Given problem:
Identify each row that contains the word "arrow", and copy every one of those rows in full.

Information provided:

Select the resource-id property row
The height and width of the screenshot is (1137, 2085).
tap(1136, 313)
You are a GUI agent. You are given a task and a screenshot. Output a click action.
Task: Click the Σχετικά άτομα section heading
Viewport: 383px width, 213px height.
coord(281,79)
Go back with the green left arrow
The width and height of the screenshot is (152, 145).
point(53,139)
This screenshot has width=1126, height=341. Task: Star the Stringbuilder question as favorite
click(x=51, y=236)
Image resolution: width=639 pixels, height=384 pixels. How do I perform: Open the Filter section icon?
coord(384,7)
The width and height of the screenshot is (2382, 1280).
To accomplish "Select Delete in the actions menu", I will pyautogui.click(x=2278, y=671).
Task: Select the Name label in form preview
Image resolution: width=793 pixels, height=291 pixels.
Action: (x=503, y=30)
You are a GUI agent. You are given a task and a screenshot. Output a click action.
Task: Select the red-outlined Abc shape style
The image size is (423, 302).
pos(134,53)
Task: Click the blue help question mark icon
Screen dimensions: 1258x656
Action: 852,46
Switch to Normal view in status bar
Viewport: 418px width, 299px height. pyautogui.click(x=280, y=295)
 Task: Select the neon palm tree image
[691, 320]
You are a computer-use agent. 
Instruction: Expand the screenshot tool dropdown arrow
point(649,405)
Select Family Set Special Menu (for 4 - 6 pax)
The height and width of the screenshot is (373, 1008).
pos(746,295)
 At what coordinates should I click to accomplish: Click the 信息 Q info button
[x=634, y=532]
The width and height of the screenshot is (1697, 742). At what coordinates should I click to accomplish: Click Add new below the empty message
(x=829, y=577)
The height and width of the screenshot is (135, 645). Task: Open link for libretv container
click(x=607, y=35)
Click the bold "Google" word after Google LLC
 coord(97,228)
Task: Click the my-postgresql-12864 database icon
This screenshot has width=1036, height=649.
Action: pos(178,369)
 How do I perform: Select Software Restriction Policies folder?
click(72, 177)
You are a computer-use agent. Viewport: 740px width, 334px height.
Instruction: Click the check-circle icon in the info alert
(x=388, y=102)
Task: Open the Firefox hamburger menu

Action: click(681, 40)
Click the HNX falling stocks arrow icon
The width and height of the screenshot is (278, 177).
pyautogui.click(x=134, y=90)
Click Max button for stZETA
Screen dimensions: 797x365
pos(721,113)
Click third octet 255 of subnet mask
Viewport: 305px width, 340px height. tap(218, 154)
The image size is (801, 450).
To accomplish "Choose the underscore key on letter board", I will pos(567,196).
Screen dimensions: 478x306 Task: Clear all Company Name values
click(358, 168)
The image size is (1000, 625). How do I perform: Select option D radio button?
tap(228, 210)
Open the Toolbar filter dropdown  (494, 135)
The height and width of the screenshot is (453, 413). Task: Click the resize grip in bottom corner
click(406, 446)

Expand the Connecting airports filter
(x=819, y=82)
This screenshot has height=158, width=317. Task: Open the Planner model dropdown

Result below:
Go back with the green left arrow
Instruction: Expand the screenshot tool dropdown arrow
Click the HNX falling stocks arrow icon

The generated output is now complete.